David Corpus was still a teenager in Houston when he decided he wanted a career in banking.
The youngest of six siblings, he grew up with much love and support from a mother who worked as a grocery store cashier and a father who was a truck-body manufacturer. His parents often stressed the importance of a college degree, and his father would take him to work on the weekends to give him a close-up look at blue-collar work, and eventually Corpus began to set his long-term sights on an executive position in finance. He would go on to spend more than three decades getting there, and now that he’s a senior vice president for CommunityBank of Texas, he’s helping the company support local populations while mentoring other aspiring bankers as they work to find their own way up the ranks.
As a teenager, Corpus realized there were two obstacles to his dream: he needed a formal education and the appropriate skill set. Not wanting to burden his parents with his college tuition, Corpus decided he would get an entry-level job in banking and pay for it himself, so he worked at a supermarket during high school to get the cash-handling experience needed to become a teller.
After high school, he applied to about ten banks in the Houston area, but it was just prior to the oil bust and the savings and loan (S&L) crisis of the mid-1980s and early 1990s. Only one bank called him, twenty-five miles from his house. Corpus went to college at night and on weekends, and over the course of ten years, he steadily chipped away at his undergraduate degree. After that, he entered and completed a two-year MBA program, spending his evenings teaching business courses at Houston Community College as an adjunct instructor while still working full-time at the bank.
For those first thirteen years of his career, he worked for a small bank that had one branch and $75 million in assets. Because the bank had good credit quality and liquidity, it would get calls from banking regulators who asked if it wanted to buy banks and S&Ls that were at risk of failing during the crisis. Corpus got firsthand experience learning the importance of due diligence when making acquisitions.
“It exposed me to both the credit and operations side of banking that I wouldn’t have been exposed to,” he says. “I was working with men and women that were ten to thirty years older than me. I was actually living and working in what is now part of business textbooks that are read by college students today.”
By 1998, Corpus’s small bank had grown to twenty-six locations and $1.3 billion in assets. It sold out to a large corporate bank, and Corpus signed on at another small bank with the task of helping it grow. With Corpus’ assistance, the bank’s owner, Dane Grant—who Corpus considers his primary mentor and still meets for lunch—grew the bank to two-and-a-half times the size it had been when Corpus joined. Once it was profitable, he sold it, and Corpus continued with the acquiring bank for five more years.

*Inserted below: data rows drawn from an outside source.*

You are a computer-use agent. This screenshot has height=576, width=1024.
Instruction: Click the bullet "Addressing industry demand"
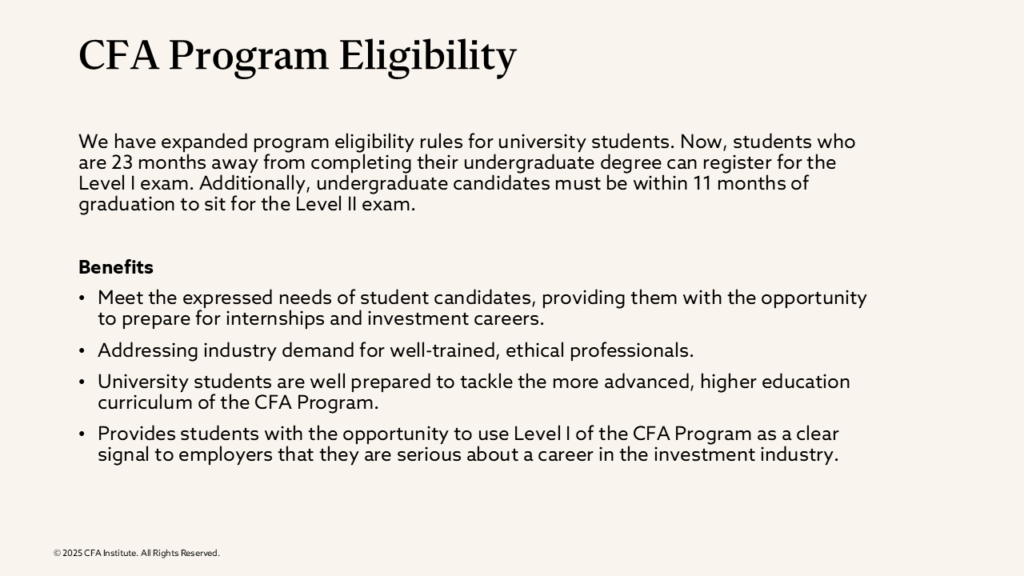click(395, 351)
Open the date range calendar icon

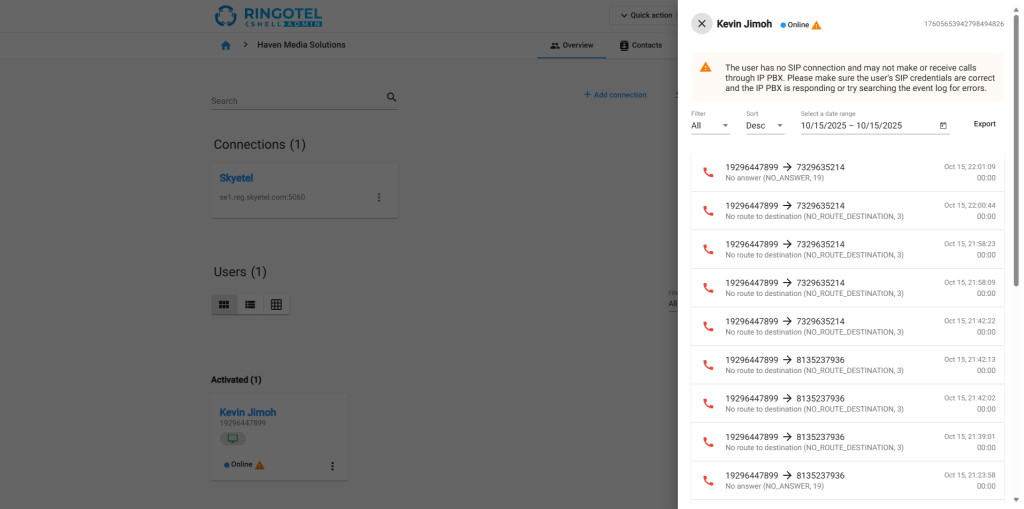(x=943, y=126)
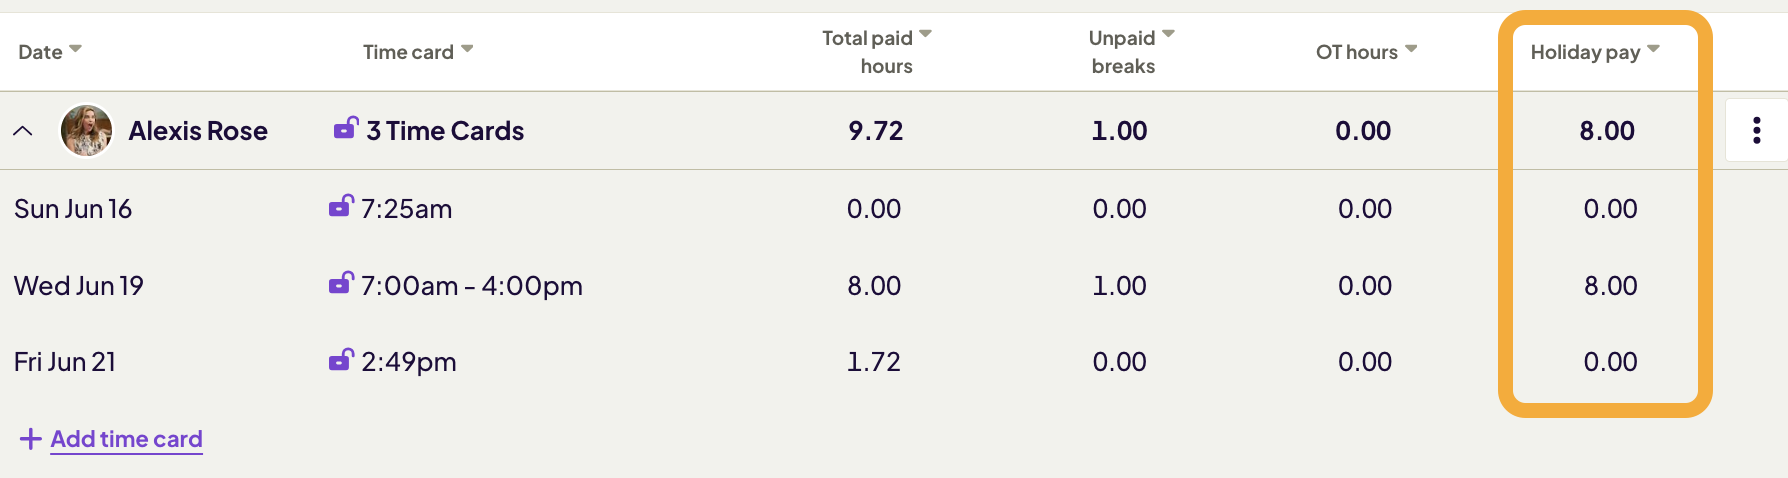Collapse the Alexis Rose time card group
Screen dimensions: 1788x478
point(23,131)
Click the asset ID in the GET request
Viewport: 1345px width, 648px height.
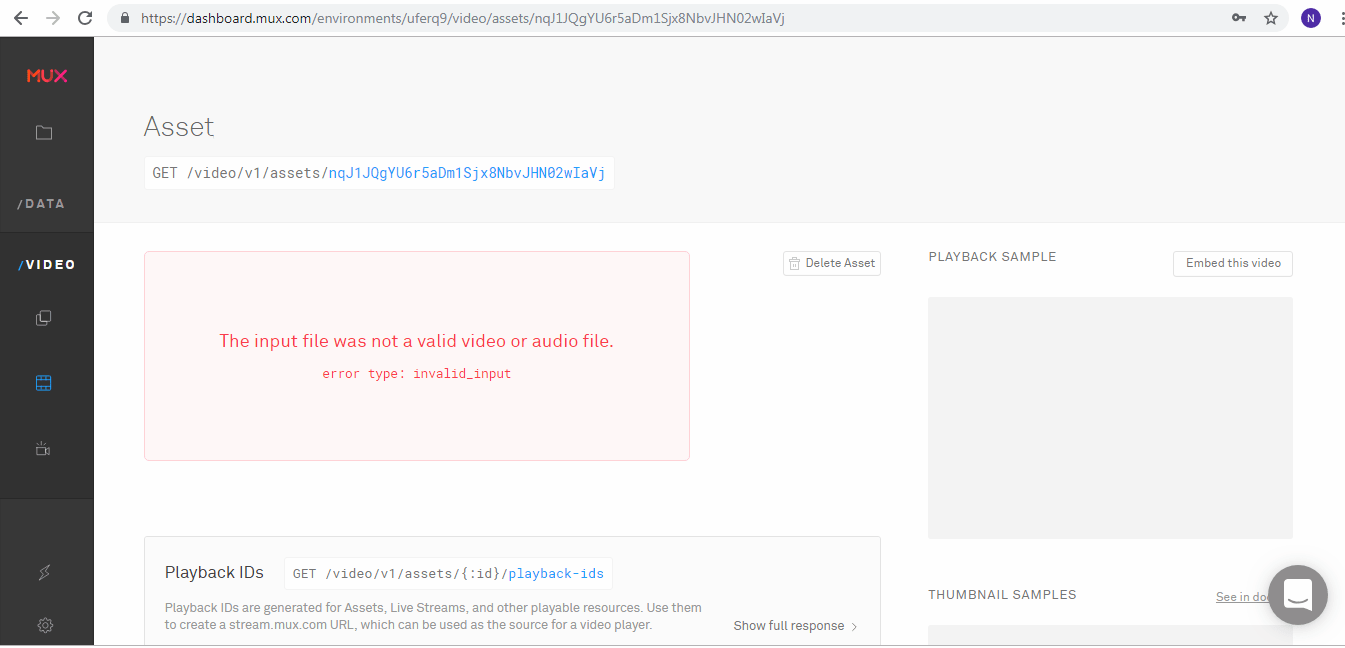coord(466,172)

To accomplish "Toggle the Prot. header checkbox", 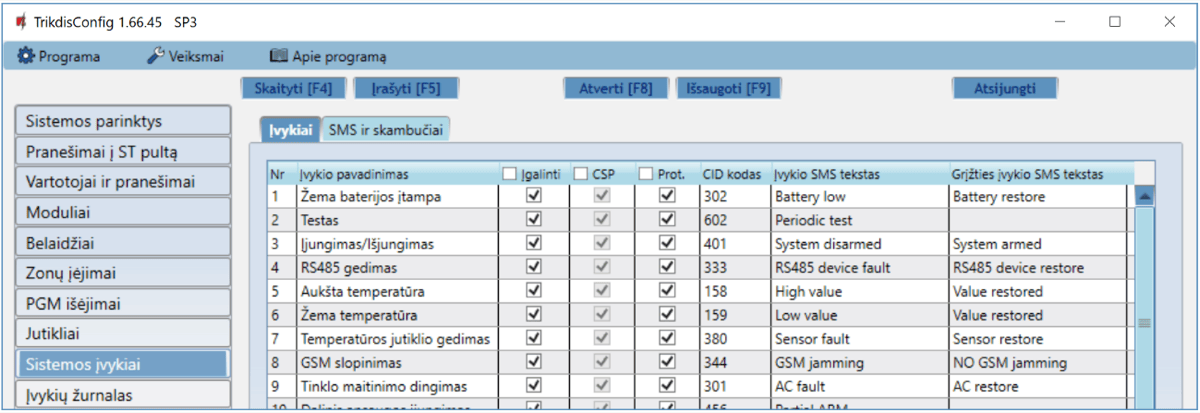I will coord(645,174).
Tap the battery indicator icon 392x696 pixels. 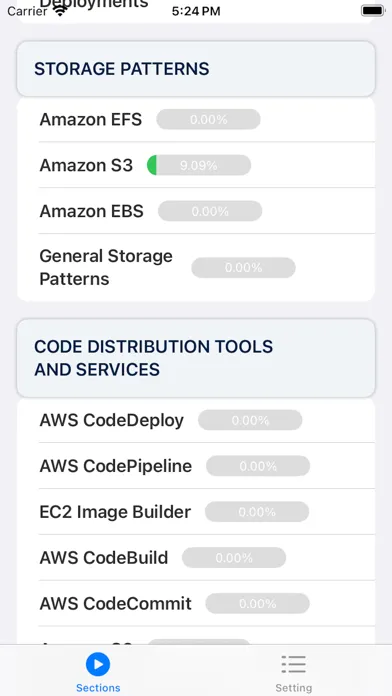pyautogui.click(x=372, y=11)
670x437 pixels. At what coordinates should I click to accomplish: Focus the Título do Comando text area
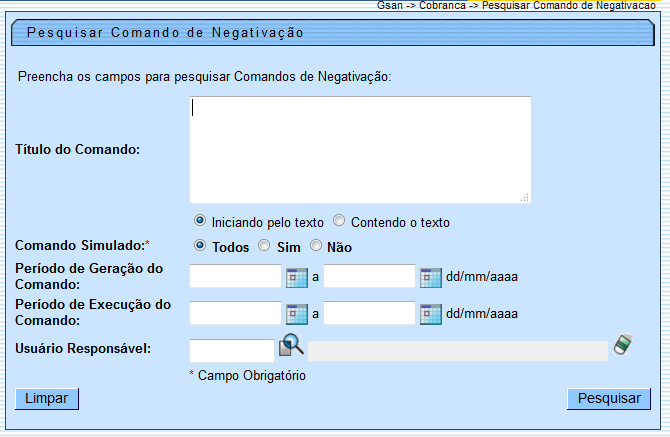[x=360, y=150]
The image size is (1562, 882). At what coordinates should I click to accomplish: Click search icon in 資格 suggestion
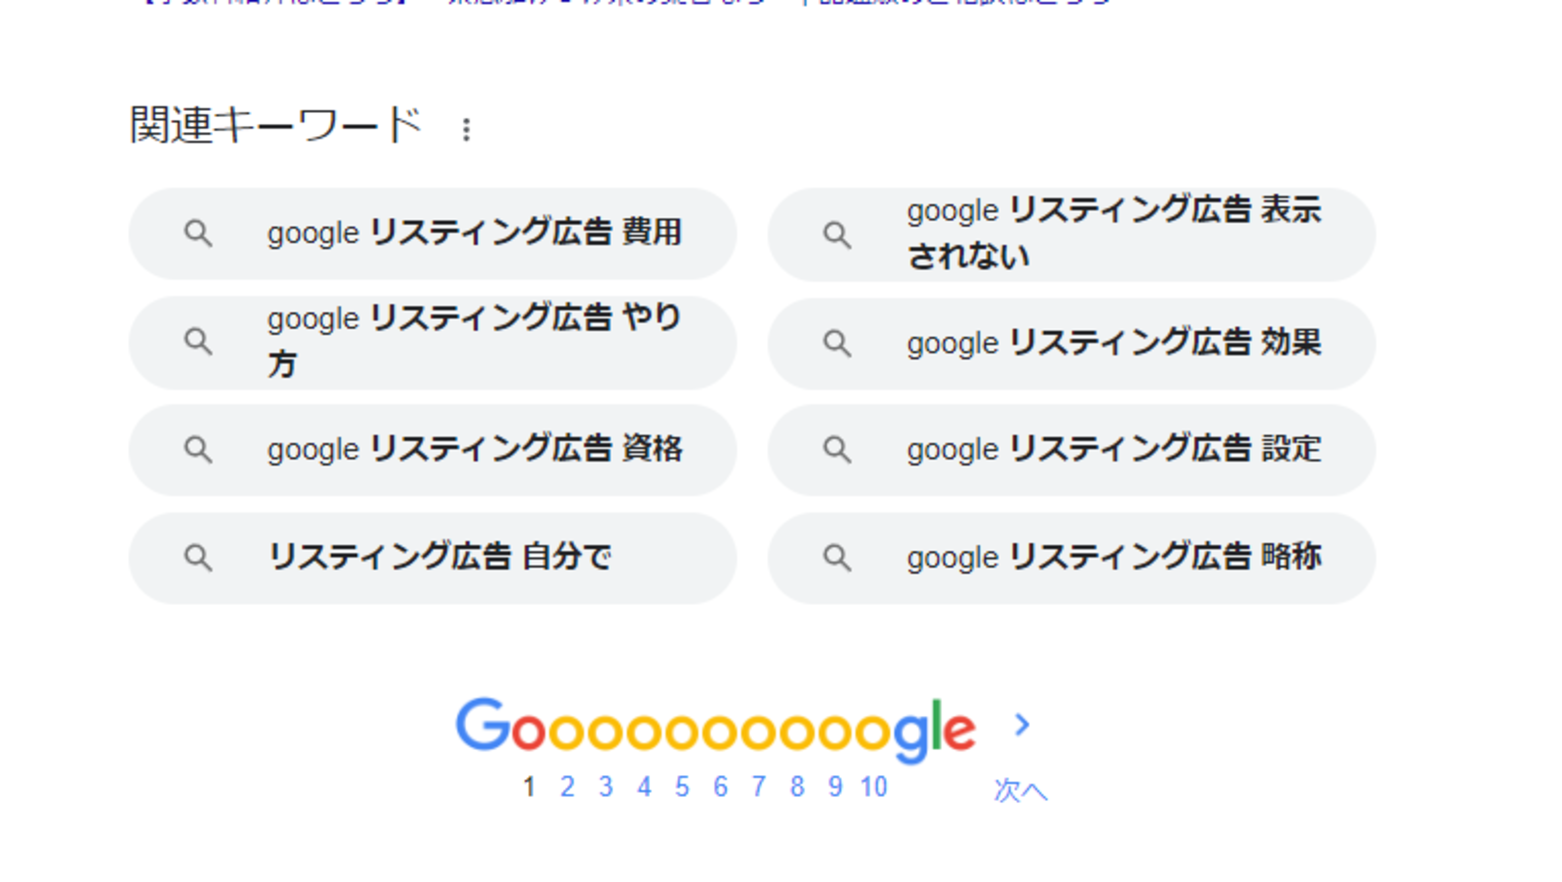198,450
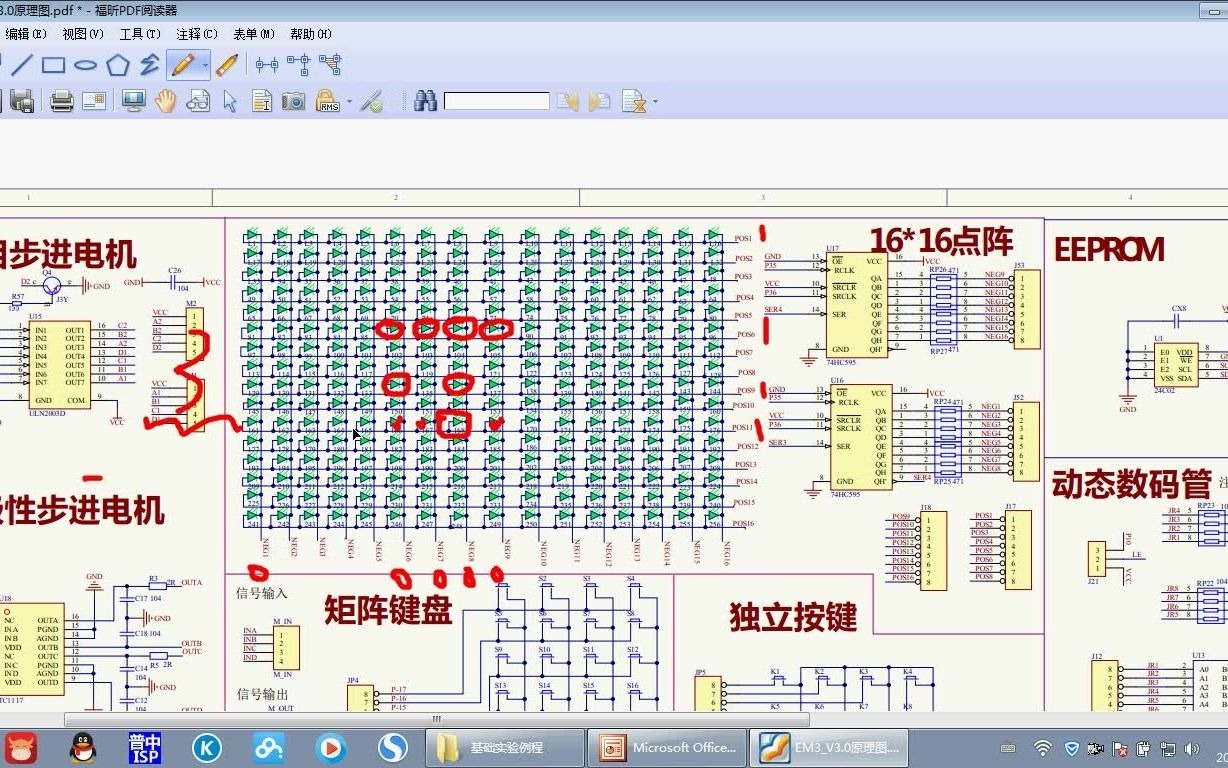Select the Oval annotation tool
1228x768 pixels.
tap(86, 65)
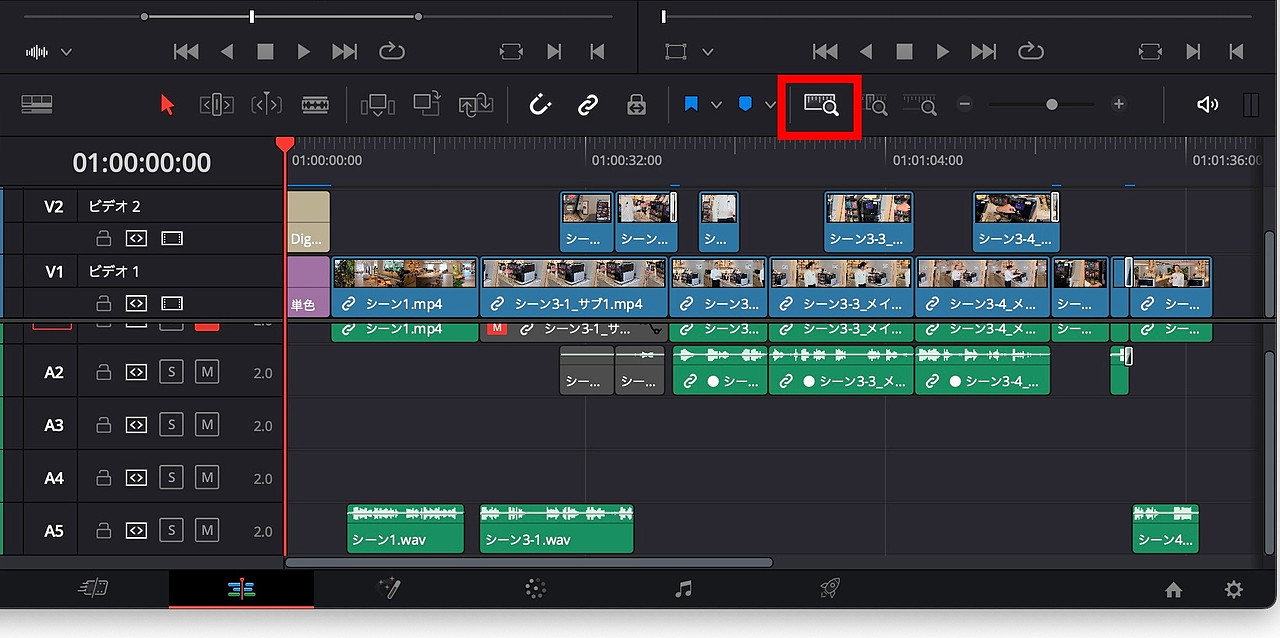
Task: Switch to the Fairlight page tab
Action: (684, 589)
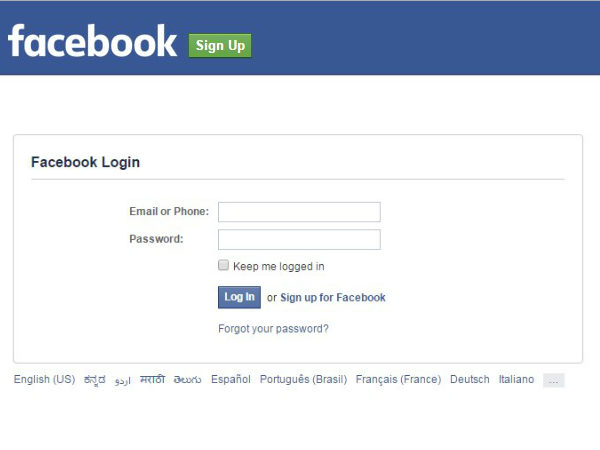Click the facebook logo in header
Viewport: 600px width, 450px height.
pyautogui.click(x=92, y=41)
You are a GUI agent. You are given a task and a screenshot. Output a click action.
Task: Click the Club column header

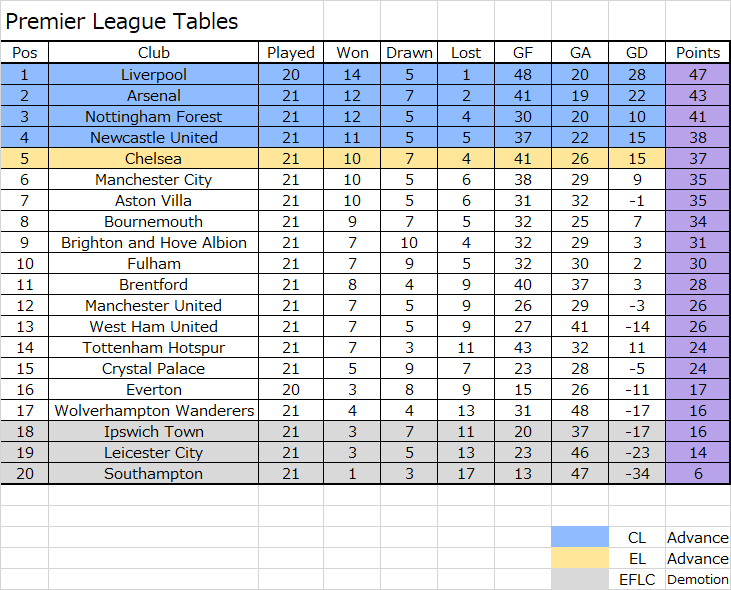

In 2005, with twenty years of experience, he decided it was time to make his mark. Corpus went to a couple of other banks, continuing to help with growth and profitability, before Grant called him in 2011 about the opportunity at CommunityBank of Texas. “It was a great move,” he says. “It allows me to be highly productive, volunteer in the community, and spend quality time with my wife, Karla, and son, Luke. The bank has realistic goals and cares about its employees and customers.”
Corpus has been particularly impressed with the bank’s compassion as a lending institution. “We make loans that make sense,” he says. “As long as we can manage the risk, it makes sense, and it’s legal, we do it. CommunityBank of Texas knows that it takes time to cultivate good business, unlike some other banks that are just dealing in volume and consider their customer just a number. The board of directors and executive management of the bank really concentrate on helping our communities that we serve, and they encourage employees and officers to give back to the community.”
Given his experience with the difficulties of executive success, Corpus directs his own compassion toward helping other young Latinos find their way through the ranks of the industry. He has seen many aspiring bankers mired in lower-level jobs simply because they don’t know how to plug into management programs or network to make themselves visible. Corpus works informally with students coming out of college, advises them, and puts in calls to help them meet bankers looking for talent.
“The opportunities for young Latinos are vastly more than they were when I started thirty years ago,” he says. “It’s just a matter of making the right contact with bankers and finding out what management-track programs are out there.”
Corpus attributes his own success to the example his parents set by working hard, being honest, and being ethical. And, he says, over the thirty years he has worked in banking, he has gained further wisdom and knowledge from every person he’s worked for. “They all had different approaches and styles to banking, but they also had one common denominator,” he says. “They all exemplified what a good community banker should be: listen to the customer, and be there for him or her through good and bad times.”
Teachers Retirement System of Texas
In 2013, former Governor Rick Perry appointed David Corpus to a six-year term on the board of trustees of the Teacher Retirement System of Texas. It’s the sixth-largest public pension fund in the US, serving more than 1.5 million public and higher education employees through an investment portfolio of more than $140 billion. Corpus sits on the following committees: Audit, Investment, Risk, and Policy, of which he is chairman. “Having personally benefited from Texas’ public school system, serving on the board of trustees provides me with an opportunity to give back and help ensure that educators and their beneficiaries in Texas get the most out of their retirement benefits,” Corpus says.